** begin Entries supplied **

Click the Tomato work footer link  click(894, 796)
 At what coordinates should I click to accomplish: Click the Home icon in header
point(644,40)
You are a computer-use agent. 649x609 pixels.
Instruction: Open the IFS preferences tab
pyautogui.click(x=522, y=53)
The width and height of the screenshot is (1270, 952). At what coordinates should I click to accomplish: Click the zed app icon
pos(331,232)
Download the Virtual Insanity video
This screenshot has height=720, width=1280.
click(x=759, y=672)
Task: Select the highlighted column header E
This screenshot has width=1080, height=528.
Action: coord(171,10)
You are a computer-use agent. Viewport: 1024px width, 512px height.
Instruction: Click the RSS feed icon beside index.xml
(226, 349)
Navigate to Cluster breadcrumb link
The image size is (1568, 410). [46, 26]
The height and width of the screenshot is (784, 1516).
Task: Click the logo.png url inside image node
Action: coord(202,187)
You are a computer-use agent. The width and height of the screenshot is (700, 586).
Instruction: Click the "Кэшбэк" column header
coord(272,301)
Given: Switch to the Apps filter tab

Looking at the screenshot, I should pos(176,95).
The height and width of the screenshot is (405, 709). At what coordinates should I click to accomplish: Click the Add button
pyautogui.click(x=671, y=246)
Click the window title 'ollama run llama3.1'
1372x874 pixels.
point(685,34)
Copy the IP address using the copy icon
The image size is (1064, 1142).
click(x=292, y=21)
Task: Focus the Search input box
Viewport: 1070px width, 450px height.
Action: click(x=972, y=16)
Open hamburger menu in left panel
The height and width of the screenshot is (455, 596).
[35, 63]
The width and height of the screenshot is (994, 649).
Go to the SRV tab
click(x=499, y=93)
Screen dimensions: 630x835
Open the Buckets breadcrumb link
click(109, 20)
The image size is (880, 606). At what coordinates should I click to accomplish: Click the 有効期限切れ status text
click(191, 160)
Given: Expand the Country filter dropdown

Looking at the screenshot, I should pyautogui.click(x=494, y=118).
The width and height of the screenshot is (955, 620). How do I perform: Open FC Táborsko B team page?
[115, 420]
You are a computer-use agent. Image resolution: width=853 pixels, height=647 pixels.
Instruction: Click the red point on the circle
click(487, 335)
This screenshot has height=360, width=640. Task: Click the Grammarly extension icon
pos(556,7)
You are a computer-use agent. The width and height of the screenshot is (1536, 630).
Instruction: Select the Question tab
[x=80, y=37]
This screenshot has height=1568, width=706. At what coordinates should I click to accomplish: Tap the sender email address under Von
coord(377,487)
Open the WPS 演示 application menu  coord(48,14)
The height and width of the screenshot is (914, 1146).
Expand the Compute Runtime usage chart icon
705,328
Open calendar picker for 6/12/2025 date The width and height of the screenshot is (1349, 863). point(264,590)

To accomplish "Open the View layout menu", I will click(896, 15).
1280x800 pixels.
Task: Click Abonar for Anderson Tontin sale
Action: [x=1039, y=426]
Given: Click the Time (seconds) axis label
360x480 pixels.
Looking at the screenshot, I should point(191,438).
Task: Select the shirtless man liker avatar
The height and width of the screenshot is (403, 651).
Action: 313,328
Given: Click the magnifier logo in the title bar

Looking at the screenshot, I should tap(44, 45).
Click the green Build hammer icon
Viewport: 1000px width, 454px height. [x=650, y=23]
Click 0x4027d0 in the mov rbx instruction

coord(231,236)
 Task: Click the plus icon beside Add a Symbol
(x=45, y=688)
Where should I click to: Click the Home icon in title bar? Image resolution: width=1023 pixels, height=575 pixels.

** end Entries supplied **

## Task details
Reproduce every line of the data above verbatim.

## Answer to this task
Click the Tomato work footer link  click(894, 796)
 At what coordinates should I click to accomplish: Click the Home icon in header
point(644,40)
You are a computer-use agent. 649x609 pixels.
Instruction: Open the IFS preferences tab
pyautogui.click(x=522, y=53)
The width and height of the screenshot is (1270, 952). At what coordinates should I click to accomplish: Click the zed app icon
pos(331,232)
Download the Virtual Insanity video
This screenshot has height=720, width=1280.
click(x=759, y=672)
Task: Select the highlighted column header E
This screenshot has width=1080, height=528.
Action: coord(171,10)
You are a computer-use agent. Viewport: 1024px width, 512px height.
Instruction: Click the RSS feed icon beside index.xml
(226, 349)
Navigate to Cluster breadcrumb link
The image size is (1568, 410). [46, 26]
The height and width of the screenshot is (784, 1516).
Task: Click the logo.png url inside image node
Action: coord(202,187)
You are a computer-use agent. The width and height of the screenshot is (700, 586).
Instruction: Click the "Кэшбэк" column header
coord(272,301)
Given: Switch to the Apps filter tab

Looking at the screenshot, I should pos(176,95).
The height and width of the screenshot is (405, 709). At what coordinates should I click to accomplish: Click the Add button
pyautogui.click(x=671, y=246)
Click the window title 'ollama run llama3.1'
1372x874 pixels.
point(685,34)
Copy the IP address using the copy icon
The image size is (1064, 1142).
click(x=292, y=21)
Task: Focus the Search input box
Viewport: 1070px width, 450px height.
Action: click(x=972, y=16)
Open hamburger menu in left panel
The height and width of the screenshot is (455, 596).
[35, 63]
The width and height of the screenshot is (994, 649).
Go to the SRV tab
click(x=499, y=93)
Screen dimensions: 630x835
Open the Buckets breadcrumb link
click(109, 20)
The image size is (880, 606). At what coordinates should I click to accomplish: Click the 有効期限切れ status text
click(191, 160)
Given: Expand the Country filter dropdown

Looking at the screenshot, I should pyautogui.click(x=494, y=118).
The width and height of the screenshot is (955, 620). How do I perform: Open FC Táborsko B team page?
[115, 420]
You are a computer-use agent. Image resolution: width=853 pixels, height=647 pixels.
Instruction: Click the red point on the circle
click(487, 335)
This screenshot has height=360, width=640. Task: Click the Grammarly extension icon
pos(556,7)
You are a computer-use agent. The width and height of the screenshot is (1536, 630).
Instruction: Select the Question tab
[x=80, y=37]
This screenshot has height=1568, width=706. At what coordinates should I click to accomplish: Tap the sender email address under Von
coord(377,487)
Open the WPS 演示 application menu  coord(48,14)
The height and width of the screenshot is (914, 1146).
Expand the Compute Runtime usage chart icon
705,328
Open calendar picker for 6/12/2025 date The width and height of the screenshot is (1349, 863). point(264,590)

To accomplish "Open the View layout menu", I will click(896, 15).
1280x800 pixels.
Task: Click Abonar for Anderson Tontin sale
Action: [x=1039, y=426]
Given: Click the Time (seconds) axis label
360x480 pixels.
Looking at the screenshot, I should point(191,438).
Task: Select the shirtless man liker avatar
The height and width of the screenshot is (403, 651).
Action: 313,328
Given: Click the magnifier logo in the title bar

Looking at the screenshot, I should tap(44, 45).
Click the green Build hammer icon
Viewport: 1000px width, 454px height. [x=650, y=23]
Click 0x4027d0 in the mov rbx instruction

coord(231,236)
 Task: Click the plus icon beside Add a Symbol
(x=45, y=688)
Where should I click to: Click the Home icon in title bar? Image resolution: width=1023 pixels, height=575 pixels.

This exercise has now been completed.